Tracking for other tick diseases is even weaker. Some states don’t require doctors to report babesiosis at all. Alpha-gal syndrome has no national tracking system. A few states have stepped up. Massachusetts puts out monthly reports on tick diseases. Maine watches ER data in real time. But many states don’t, and the system as a whole hasn’t kept up with how fast ticks are spreading.
A Lyme vaccine is in clinical trials for the first time in two decades
There is some good news. The CDC has better tools now, including the tracker that caught this spike in ER visits. And for the first time since the early 2000s, a Lyme vaccine is being tested in a large Pfizer/Valneva clinical trial. Last year, the CDC’s vaccine advisory group started planning for a possible decision on the vaccine. If it gets approved, it would be the first Lyme shot in more than twenty years.

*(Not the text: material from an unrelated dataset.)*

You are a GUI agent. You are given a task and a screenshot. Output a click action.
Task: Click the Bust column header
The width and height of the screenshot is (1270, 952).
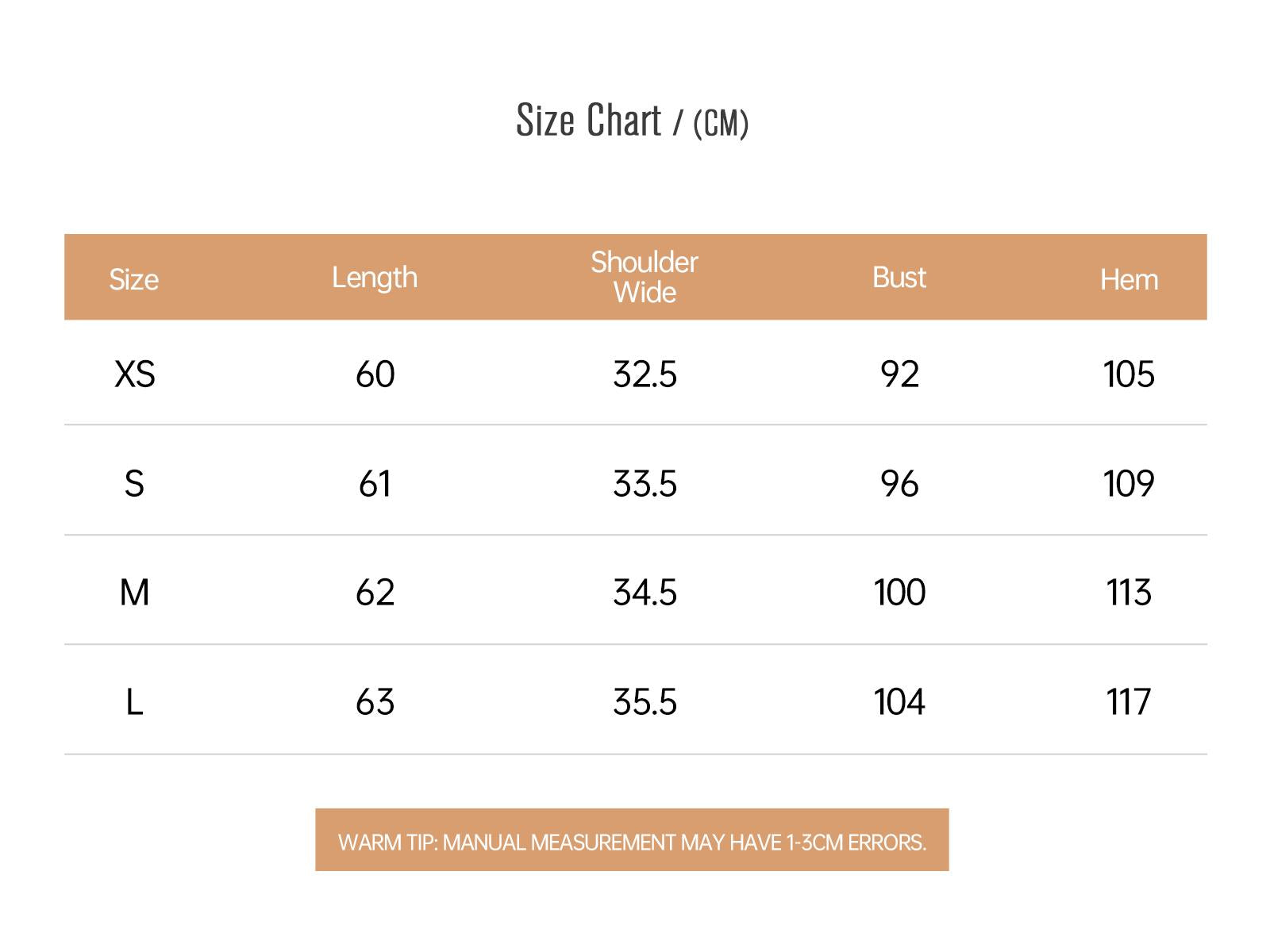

How to protect yourself this tick season
Until then, the basics still matter. Treat your clothes with permethrin. It kills ticks on contact and lasts through several washes. Use bug spray with DEET or picaridin on bare skin. Walk in the middle of trails away from tall grasses and bushes. Shower within two hours of coming inside. Check your whole body for ticks: under your arms, behind your ears and knees, in your hair, around your waist. If you find one, pull it out with fine-tipped tweezers. Grab close to the skin and pull straight up. No twisting. No Vaseline. No matches. Then watch for a rash, fever, body aches, or tiredness over the next few days to weeks. If the tick was on you for more than 36 hours and you live in an area with Lyme, call your doctor. If you get a high fever or feel very sick after a tick bite, see a doctor right away. Some tick diseases need to be treated before test results come back.
What the federal budget tells you about tick preparedness
The part of the CDC that handles tick and insect diseases was already short on money before any cuts. In 2025, states asked for more than $30 million to fight these diseases. The CDC could only give them about $17 million — just over half of what they needed.
Now it’s getting worse. The proposed budget for 2026 would cut CDC funding by about half. Money set aside for tick diseases would go to zero. The military had its own tick disease research program that got $7 million in 2024. That program lost its funding in 2025 when Congress cut medical research by 57%. Some money came back for 2026, but less than before.
Ticks are not waiting for the budget to catch up. The country needs a system that can count what’s biting people, track what’s spreading, and pay for the response before the problem gets bigger.